:: Exercise goal ::
What lines of the data below include the word "Task"? Report them by copying each.

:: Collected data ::
+ + + + +

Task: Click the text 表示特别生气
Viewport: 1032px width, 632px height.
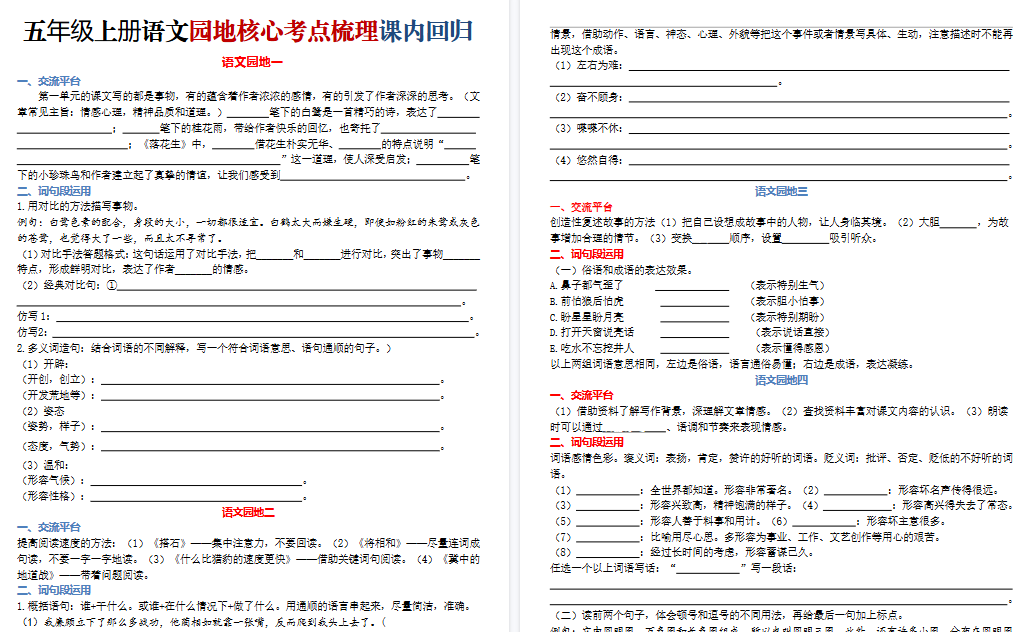Action: coord(786,286)
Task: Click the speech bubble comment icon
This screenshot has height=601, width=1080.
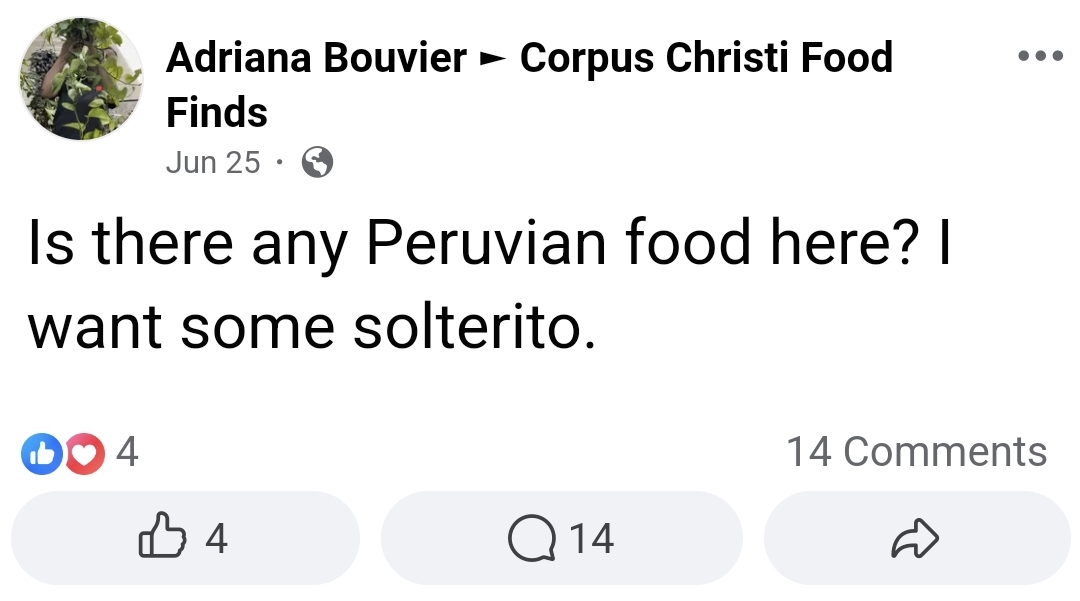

+ + + + +

:: Answer for this exercise ::
Task: Click the text 表示特别生气
Task: Click the speech bubble comment icon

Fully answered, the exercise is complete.